Eric Gentry is a true unicorn — a 6-7, 221-pound linebacker with an 86-inch wingspan who moves like he's two inches shorter and twenty pounds lighter. He is devastatingly effective in zone coverage, where those absurd limbs erase passing lanes and his anticipation allows him to roam sideline-to-sideline. But ask him to anchor against an NFL guard in the run game and you're asking a Lamborghini to tow a boat — the frame just doesn't hold up at the point of attack. He's a high-variance developmental piece who needs a creative defensive coordinator and an NFL strength program to unlock his ceiling; the floor is a sub-package coverage specialist and special-teams menace, the ceiling is a Telvin Smith-type game-changer if the body fills out.

* _Dataset content_:
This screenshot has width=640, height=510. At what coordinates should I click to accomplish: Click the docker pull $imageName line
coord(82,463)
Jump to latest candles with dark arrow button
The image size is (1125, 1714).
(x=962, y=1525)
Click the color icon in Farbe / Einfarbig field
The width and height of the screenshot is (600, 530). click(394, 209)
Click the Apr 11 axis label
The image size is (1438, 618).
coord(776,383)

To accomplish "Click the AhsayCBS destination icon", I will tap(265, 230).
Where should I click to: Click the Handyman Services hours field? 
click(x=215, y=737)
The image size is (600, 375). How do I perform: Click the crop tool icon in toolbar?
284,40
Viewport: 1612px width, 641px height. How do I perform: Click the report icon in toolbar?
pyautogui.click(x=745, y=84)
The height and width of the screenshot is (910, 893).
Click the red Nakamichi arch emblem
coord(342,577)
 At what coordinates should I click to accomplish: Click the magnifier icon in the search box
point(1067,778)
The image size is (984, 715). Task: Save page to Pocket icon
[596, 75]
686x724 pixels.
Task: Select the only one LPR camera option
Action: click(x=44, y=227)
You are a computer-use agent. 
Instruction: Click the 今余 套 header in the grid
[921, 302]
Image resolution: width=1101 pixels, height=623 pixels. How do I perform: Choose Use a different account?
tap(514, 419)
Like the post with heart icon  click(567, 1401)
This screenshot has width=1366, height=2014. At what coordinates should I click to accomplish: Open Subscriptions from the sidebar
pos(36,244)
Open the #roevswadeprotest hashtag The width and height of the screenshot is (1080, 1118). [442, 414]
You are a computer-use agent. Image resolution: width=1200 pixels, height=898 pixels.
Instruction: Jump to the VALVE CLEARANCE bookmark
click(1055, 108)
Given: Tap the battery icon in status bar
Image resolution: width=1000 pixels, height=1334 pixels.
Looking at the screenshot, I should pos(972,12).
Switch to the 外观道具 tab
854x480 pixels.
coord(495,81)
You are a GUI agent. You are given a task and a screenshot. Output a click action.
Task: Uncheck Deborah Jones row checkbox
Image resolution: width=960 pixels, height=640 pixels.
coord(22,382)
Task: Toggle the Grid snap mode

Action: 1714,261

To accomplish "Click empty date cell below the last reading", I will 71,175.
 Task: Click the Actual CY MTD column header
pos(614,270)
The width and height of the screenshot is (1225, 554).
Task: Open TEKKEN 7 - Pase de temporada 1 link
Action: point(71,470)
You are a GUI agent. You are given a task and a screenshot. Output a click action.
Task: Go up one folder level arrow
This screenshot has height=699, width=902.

* _Task instructions_:
A – Copy out the scouting report on Eric Gentry, starting with "Eric Gentry is" and going on through "body fills out.".
B – Answer the following from the scouting report on Eric Gentry:
(i) What height and weight does the report give for Gentry?
(ii) In what type of coverage does the report call him devastatingly effective?
(iii) To what type of player does the report compare his ceiling?

* _Results for each task_:
A –
Eric Gentry is a true unicorn — a 6-7, 221-pound linebacker with an 86-inch wingspan who moves like he's two inches shorter and twenty pounds lighter. He is devastatingly effective in zone coverage, where those absurd limbs erase passing lanes and his anticipation allows him to roam sideline-to-sideline. But ask him to anchor against an NFL guard in the run game and you're asking a Lamborghini to tow a boat — the frame just doesn't hold up at the point of attack. He's a high-variance developmental piece who needs a creative defensive coordinator and an NFL strength program to unlock his ceiling; the floor is a sub-package coverage specialist and special-teams menace, the ceiling is a Telvin Smith-type game-changer if the body fills out.

B –
(i) He is listed at 6-7 and 221 pounds.
(ii) Zone coverage.
(iii) A Telvin Smith-type game-changer.